Начиная со следующего дня, я с энтузиазмом принялась возделывать наш огород. Иногда мне помогала дочь Накаи-сан, нашего соседа снизу. Мне казалось, что после того постыдного случая с пожаром моя кровь словно стала темнее, раньше только в груди у меня жила злобная гадюка, а теперь изменился и цвет моей крови, я постепенно превращалась в грубую деревенскую девушку. В те часы, когда мы с матушкой вязали на веранде, я ощущала какое-то непонятное стеснение в груди, мне дышалось куда привольнее, когда я выходила на поле и копалась в земле.

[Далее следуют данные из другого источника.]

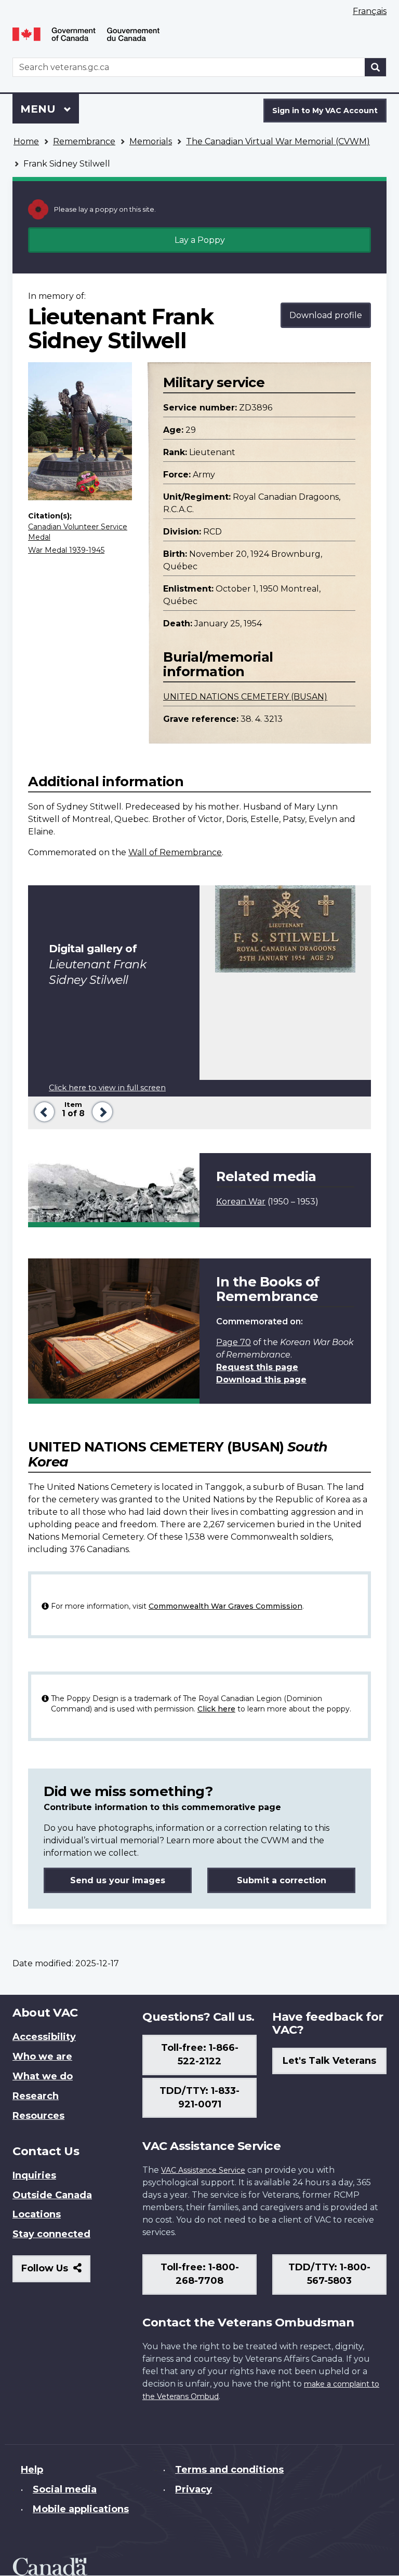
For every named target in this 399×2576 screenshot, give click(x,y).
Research (35, 2096)
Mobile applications (81, 2509)
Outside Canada (52, 2195)
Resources (38, 2115)
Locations (36, 2214)
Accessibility (44, 2037)
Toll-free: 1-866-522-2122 (199, 2054)
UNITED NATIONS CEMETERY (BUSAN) (245, 697)
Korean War (240, 1202)
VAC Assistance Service (203, 2170)
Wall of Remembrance (175, 852)
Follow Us (55, 2272)
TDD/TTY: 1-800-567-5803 (329, 2274)
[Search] (376, 67)
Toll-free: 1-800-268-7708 (200, 2274)
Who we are (42, 2056)
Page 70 (233, 1342)
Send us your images (117, 1880)
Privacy (193, 2489)
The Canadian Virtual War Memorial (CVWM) (278, 141)
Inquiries (34, 2175)
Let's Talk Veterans (329, 2060)
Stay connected (51, 2234)
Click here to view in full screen (107, 1087)
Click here (216, 1709)
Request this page (257, 1367)
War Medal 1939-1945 (66, 550)
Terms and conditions (229, 2469)
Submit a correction (281, 1880)
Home (26, 141)
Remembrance (84, 141)
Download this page (261, 1380)
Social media (65, 2489)
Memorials (150, 141)
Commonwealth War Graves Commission (225, 1606)
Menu (39, 109)
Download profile (325, 315)
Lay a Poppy (200, 240)
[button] (42, 1111)
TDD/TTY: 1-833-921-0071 (199, 2097)
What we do (42, 2076)
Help (32, 2469)
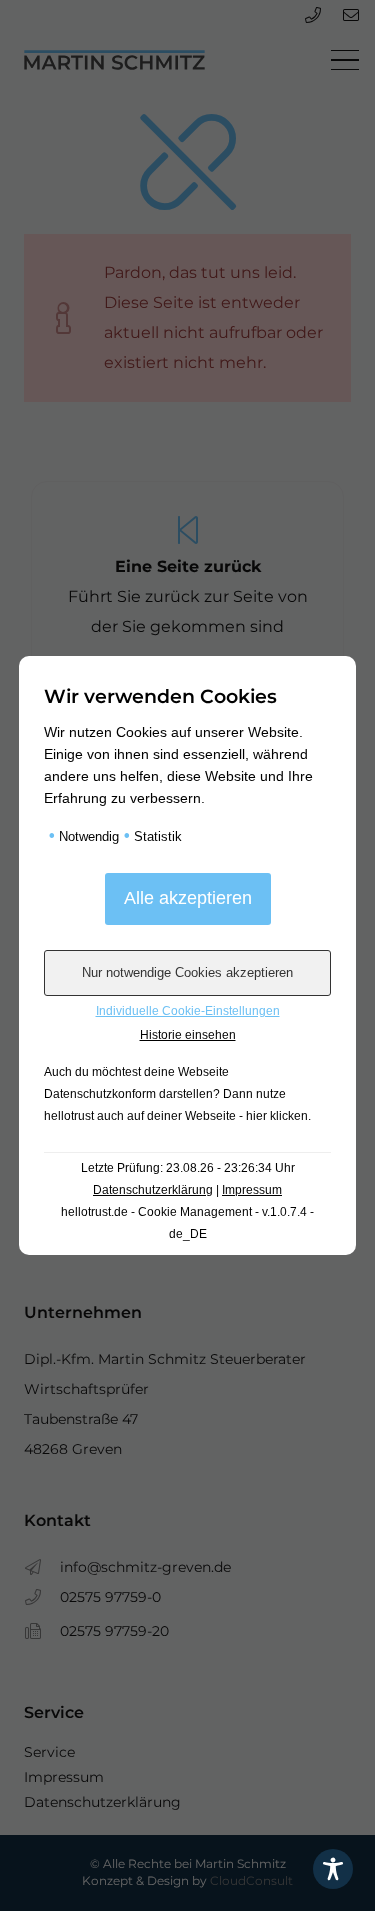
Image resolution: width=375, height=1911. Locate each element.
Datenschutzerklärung (153, 1190)
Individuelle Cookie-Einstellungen (188, 1011)
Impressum (252, 1190)
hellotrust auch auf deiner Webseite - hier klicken (176, 1116)
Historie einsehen (188, 1035)
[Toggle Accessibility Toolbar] (333, 1869)
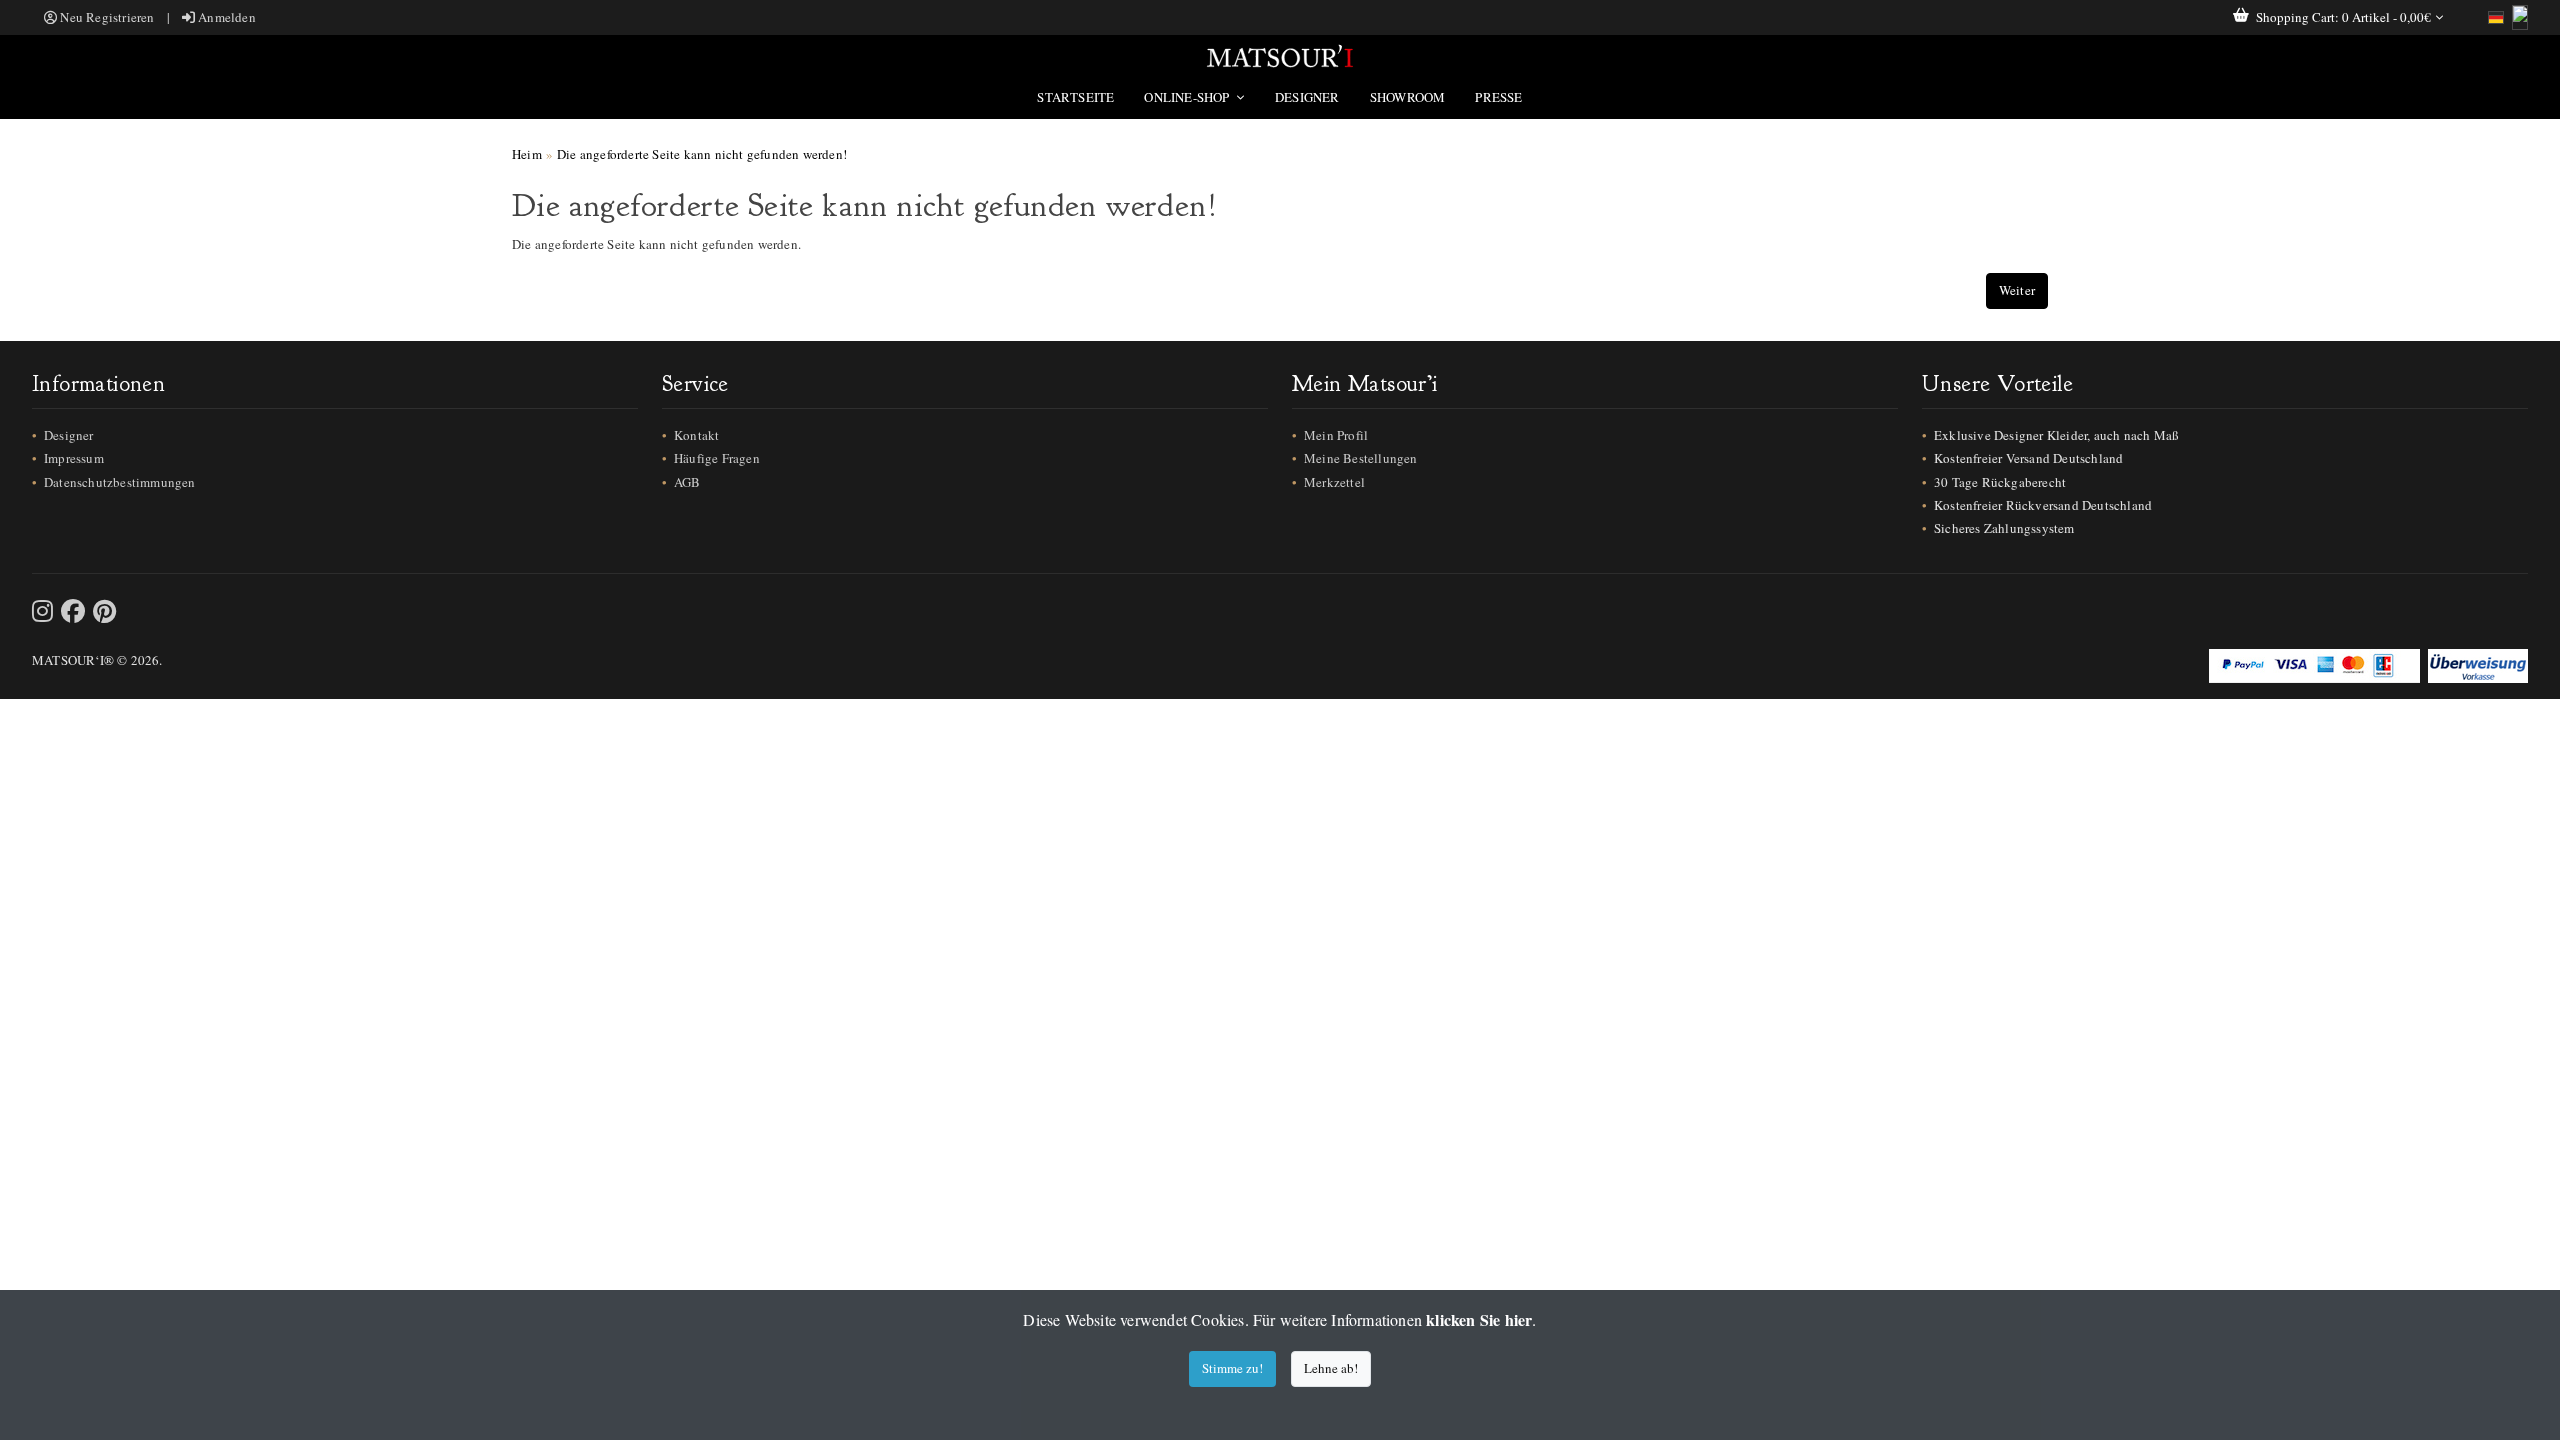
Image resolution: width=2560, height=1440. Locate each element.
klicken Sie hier (1479, 1319)
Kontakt (696, 435)
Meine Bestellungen (1361, 458)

Кажется, это называется физическим трудом. Нельзя сказать, чтобы такая работа была для меня в новинку. Во время войны я выполняла трудовую повинность, мне даже приходилось забивать сваи. Тапочки на резиновой подошве, в которых я выходила в огород, остались у меня от того времени, мне вручили их в военном управлении. Вот тогда-то я действительно надела подобную обувь впервые в жизни, но она оказалась удивительно удобной: когда я вышла в ней в сад и мои подошвы соприкоснулись с землёй, у меня возникло ощущение необыкновенной лёгкости, я поняла, что чувствуют, ступая по земле, птицы и звери. Помню, какая жгучая радость овладела тогда моей душой. Это единственное приятное из моих военных воспоминаний. В общем-то война – довольно скучная штука.
В прошлом году – ничего.
В позапрошлом году – ничего.
В позапозапрошлом году – ничего.
Этот забавный стишок попался мне на глаза в одной из газет сразу после войны. В самом деле, когда пытаешься восстановить в памяти военные годы, возникает какое-то двойственное ощущение: вроде бы происходило многое, но одновременно не происходило ничего. Я терпеть не могу говорить о войне и слушать, как о ней вспоминают другие. Конечно, на войне многие погибли, и тем не менее разговоры о ней всегда кажутся мне какими-то жалкими и тягостными. Впрочем, может быть, это всего лишь проявление некоторой моей эксцентричности. Ибо на самом деле я не вижу ничего жалкого в том времени, когда я выполняла трудовую повинность, носила тапочки на резиновой подошве и забивала сваи. Разумеется, я ненавидела всё это, но, возможно, именно благодаря забиванию свай я очень окрепла телесно, мне даже иногда приходит в голову, что в случае чего я вполне смогу поддерживать наше существование, занимаясь каким-нибудь физическим трудом.
Во время войны, когда положение страны стало отчаянным, в наш дом на Нисикатамати пришёл какой-то человек в полувоенной форме и вручил мне повестку, в которой говорилось, что я направляюсь на принудительные работы, и график этих работ. Когда я взглянула на график, из глаз моих невольно брызнули слёзы: получалось, что, начиная со следующего дня, я должна буду через день являться на военную базу, которая находилась в горах за городом Татикава.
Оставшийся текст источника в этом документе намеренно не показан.